Она вцепилась в ручки стула. Хорошо, что они были не из стекла, а то бы раскололись на тысячи маленьких кусочков.
— Вы, — прошипела она, — самый… Никто еще не раздражал меня так, как вы! Да вы знаете, каково это?.. Нет, конечно, вы не знаете. — Она почувствовала нотки горечи в своем голосе, ее прошлое снова всплыло в ее памяти.
Он резко встал. Ей не помогло то, что она демонстративно отвернулась и уставилась в сторону. Через секунду он уже оказался рядом и, склонившись, положил руки на подлокотники ее стула.
— Что я не знаю? — потребовал он ответа. — И снимите эти проклятые очки наконец. Я хочу видеть ваши глаза, когда вы со мной разговариваете. — Он протянул руку и сдернул с нее очки, и без них она почувствовала себя ужасно беззащитной, как рыба, которую вытащили из воды и оставили задыхаться на суше.
— Ничего!
— Вы, может, воображаете, что у меня нет родительских амбиций, подобно вашим, только потому, что у моего сына полно денег?
— Я не это имела в виду.
— Конечно, это.
Атмосфера между ними так накалилась, что казалось: достаточно одной маленькой искры — и произойдет взрыв.

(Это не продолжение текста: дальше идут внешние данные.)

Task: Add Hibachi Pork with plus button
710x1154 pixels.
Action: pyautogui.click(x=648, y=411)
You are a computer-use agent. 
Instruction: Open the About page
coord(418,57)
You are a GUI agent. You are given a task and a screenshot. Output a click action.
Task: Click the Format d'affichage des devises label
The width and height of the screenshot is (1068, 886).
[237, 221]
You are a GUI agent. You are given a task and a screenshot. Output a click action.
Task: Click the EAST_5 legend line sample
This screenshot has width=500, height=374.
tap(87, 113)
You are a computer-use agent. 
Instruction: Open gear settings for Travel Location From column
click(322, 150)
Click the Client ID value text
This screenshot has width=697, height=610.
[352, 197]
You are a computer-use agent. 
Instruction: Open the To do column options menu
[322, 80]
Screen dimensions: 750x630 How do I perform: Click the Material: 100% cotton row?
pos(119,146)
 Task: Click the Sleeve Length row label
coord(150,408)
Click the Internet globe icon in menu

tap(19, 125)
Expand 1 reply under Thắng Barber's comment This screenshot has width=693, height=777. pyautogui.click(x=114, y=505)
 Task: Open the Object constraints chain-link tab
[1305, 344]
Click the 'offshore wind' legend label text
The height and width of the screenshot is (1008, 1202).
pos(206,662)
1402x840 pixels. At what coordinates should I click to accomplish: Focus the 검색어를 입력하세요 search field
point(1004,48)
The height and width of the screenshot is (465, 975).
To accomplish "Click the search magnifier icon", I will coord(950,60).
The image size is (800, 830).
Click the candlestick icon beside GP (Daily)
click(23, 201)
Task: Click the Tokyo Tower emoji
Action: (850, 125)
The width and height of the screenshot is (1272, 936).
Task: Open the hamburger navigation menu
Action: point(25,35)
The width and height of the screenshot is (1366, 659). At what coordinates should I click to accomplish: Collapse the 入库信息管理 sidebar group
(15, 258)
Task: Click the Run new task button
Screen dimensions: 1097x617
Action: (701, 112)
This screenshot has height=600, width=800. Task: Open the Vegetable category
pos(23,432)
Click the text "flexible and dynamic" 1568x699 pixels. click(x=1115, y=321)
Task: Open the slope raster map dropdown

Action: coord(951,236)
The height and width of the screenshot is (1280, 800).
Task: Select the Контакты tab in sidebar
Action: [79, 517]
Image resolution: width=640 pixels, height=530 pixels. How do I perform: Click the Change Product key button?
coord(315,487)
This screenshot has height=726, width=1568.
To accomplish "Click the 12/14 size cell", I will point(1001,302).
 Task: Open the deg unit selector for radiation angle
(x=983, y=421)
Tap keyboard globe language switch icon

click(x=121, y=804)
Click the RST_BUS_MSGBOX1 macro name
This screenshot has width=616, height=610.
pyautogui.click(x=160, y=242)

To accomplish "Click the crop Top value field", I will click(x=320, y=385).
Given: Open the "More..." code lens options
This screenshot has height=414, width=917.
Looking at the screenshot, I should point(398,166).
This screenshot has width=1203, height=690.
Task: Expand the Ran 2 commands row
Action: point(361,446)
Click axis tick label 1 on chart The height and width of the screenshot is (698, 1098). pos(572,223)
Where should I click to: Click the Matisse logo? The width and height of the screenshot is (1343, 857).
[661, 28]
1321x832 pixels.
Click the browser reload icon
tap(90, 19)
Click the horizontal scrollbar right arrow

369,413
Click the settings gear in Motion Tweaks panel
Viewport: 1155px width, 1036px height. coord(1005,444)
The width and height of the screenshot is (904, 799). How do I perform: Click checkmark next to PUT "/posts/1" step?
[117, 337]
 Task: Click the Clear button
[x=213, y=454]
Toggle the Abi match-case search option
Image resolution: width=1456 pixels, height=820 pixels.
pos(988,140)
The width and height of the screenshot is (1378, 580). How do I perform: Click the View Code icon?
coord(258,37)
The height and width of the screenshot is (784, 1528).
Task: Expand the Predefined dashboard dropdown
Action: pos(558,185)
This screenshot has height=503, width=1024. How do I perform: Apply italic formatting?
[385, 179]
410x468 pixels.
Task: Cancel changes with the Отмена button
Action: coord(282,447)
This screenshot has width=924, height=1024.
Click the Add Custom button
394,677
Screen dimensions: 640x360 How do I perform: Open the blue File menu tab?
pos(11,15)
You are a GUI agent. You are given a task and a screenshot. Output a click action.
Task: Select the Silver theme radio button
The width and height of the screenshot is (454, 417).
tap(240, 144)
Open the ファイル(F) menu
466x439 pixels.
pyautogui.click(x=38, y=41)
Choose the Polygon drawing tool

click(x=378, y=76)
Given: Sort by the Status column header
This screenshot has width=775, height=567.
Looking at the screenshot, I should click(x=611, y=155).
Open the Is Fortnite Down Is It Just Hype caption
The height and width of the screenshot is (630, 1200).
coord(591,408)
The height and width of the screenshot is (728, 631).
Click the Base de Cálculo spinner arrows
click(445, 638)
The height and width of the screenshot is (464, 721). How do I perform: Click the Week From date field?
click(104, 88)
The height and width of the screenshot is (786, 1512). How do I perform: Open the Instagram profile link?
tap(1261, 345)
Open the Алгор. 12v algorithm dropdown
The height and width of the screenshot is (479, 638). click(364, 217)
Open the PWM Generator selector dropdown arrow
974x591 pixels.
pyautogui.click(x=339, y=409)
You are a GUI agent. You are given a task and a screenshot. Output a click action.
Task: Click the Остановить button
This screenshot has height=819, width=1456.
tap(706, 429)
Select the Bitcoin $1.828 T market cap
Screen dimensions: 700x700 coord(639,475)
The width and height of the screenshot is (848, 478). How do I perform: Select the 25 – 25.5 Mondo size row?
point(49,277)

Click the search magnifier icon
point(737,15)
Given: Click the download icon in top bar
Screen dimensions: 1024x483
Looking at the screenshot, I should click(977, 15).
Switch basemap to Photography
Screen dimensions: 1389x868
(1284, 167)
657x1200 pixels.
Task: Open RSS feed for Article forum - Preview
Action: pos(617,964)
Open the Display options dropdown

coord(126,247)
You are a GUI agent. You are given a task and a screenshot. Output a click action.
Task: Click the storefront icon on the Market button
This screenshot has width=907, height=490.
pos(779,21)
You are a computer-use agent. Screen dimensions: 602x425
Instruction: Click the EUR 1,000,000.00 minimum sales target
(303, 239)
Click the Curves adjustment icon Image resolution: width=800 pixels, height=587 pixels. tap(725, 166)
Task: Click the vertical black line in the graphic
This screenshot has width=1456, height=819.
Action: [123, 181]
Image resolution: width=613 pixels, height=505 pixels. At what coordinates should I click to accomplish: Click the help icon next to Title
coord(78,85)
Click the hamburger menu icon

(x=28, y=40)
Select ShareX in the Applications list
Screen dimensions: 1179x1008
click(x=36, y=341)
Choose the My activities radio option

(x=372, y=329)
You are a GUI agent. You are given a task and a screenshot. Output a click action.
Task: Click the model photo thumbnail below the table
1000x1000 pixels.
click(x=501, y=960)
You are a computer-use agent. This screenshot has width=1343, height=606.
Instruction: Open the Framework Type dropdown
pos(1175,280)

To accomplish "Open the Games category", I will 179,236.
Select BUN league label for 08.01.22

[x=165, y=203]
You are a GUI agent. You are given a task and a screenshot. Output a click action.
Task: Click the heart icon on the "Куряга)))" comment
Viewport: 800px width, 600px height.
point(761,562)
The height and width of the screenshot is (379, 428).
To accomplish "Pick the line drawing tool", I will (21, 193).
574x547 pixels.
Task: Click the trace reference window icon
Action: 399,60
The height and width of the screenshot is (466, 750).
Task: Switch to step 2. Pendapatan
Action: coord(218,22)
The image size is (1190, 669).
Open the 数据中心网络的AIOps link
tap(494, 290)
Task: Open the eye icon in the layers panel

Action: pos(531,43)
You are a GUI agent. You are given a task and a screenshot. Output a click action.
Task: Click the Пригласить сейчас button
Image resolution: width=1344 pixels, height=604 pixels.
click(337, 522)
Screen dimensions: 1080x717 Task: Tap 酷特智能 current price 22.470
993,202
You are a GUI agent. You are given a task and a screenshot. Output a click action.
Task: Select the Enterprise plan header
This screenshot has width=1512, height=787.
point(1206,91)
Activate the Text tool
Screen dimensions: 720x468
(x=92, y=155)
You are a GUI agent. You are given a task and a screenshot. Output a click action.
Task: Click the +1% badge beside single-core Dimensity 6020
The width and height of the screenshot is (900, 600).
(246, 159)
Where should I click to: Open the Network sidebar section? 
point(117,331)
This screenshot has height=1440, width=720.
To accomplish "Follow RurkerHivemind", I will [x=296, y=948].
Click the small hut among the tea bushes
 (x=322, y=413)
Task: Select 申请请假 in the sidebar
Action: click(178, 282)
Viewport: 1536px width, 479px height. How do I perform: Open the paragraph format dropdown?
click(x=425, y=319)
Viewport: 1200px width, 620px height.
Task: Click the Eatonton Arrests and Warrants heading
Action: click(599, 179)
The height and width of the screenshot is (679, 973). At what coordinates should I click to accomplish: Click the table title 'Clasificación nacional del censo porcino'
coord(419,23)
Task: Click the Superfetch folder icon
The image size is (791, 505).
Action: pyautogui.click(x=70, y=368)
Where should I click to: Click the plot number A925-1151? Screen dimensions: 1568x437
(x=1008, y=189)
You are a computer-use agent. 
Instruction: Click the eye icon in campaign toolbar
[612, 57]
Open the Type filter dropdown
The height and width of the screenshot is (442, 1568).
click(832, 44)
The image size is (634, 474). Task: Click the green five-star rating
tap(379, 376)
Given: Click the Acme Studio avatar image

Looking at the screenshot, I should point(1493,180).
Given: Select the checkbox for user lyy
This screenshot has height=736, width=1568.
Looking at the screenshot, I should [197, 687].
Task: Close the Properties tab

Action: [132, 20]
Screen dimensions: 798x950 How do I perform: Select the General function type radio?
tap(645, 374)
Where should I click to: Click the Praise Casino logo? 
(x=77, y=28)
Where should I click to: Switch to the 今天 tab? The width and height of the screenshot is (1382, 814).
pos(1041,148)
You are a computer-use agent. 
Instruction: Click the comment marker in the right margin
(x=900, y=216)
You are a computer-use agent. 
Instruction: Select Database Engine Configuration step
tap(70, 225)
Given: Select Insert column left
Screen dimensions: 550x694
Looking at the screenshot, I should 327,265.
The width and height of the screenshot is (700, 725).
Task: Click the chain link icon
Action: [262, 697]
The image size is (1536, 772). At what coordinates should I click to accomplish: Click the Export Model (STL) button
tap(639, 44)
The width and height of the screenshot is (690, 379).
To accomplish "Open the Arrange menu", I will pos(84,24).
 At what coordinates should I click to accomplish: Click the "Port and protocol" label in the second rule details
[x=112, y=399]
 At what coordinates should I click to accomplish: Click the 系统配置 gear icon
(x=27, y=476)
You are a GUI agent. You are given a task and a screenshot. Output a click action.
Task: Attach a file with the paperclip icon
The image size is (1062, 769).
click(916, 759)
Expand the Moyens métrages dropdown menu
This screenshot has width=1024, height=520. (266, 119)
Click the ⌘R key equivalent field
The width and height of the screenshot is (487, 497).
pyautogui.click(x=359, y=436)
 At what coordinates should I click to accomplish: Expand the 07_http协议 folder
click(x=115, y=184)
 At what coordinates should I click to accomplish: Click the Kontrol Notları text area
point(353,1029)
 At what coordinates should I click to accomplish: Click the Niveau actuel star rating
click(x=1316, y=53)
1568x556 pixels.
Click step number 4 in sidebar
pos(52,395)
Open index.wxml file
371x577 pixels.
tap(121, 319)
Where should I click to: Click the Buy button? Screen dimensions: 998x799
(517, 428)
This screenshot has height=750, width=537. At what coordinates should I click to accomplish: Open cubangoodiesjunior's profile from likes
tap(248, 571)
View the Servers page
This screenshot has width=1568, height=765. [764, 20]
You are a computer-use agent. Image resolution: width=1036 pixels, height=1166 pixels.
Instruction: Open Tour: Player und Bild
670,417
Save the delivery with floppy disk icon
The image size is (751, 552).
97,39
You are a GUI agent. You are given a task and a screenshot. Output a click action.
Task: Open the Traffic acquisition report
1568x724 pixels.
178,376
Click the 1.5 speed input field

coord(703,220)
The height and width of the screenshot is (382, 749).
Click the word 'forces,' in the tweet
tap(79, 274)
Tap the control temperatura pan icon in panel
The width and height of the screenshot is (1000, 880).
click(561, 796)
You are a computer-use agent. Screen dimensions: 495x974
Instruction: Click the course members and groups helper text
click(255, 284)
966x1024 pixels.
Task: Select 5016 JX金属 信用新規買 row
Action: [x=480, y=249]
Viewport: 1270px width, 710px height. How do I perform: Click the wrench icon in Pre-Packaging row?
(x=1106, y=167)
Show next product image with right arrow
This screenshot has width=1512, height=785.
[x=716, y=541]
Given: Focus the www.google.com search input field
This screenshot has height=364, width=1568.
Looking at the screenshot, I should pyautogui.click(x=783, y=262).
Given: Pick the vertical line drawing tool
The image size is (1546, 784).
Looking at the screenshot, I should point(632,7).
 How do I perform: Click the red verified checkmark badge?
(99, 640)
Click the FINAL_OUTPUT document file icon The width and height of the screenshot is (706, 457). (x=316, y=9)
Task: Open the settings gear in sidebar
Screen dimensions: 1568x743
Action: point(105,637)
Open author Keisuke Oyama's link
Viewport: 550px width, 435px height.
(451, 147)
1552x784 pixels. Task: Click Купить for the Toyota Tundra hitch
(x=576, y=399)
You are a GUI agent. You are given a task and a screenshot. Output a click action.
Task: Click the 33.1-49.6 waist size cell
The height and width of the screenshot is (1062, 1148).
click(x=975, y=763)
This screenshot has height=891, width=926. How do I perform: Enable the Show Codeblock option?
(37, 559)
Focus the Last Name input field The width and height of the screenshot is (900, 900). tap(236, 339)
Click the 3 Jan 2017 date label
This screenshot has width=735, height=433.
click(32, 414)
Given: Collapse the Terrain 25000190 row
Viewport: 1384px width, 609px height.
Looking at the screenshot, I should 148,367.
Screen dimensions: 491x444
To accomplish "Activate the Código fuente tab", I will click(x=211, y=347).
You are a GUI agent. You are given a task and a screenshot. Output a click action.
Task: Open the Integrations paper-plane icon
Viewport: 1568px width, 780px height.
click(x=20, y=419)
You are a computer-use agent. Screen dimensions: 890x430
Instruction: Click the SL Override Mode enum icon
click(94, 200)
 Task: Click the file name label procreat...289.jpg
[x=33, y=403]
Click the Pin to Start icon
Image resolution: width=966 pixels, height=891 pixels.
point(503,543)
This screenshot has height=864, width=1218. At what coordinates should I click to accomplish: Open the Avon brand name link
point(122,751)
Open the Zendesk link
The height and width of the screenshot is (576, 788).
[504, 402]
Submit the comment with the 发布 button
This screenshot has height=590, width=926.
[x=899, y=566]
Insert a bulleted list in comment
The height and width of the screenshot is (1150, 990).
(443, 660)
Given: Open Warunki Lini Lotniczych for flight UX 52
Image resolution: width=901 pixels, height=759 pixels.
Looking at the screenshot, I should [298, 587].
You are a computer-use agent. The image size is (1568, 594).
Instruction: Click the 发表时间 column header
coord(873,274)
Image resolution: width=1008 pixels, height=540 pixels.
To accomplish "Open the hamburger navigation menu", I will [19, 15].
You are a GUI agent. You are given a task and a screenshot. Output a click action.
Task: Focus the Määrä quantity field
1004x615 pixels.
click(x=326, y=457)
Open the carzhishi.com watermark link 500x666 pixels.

— Но, признайтесь, ваш сын вполне защищен.
— Ничего подобного. В какой-то степени его положение даже хуже, потому что ему нужно вставать на ноги, уже будучи богатым. Ему нужно научиться отвечать за себя, быть самостоятельным человеком, а не рассчитывать на то, что я с моими деньгами всегда смогу поддержать его.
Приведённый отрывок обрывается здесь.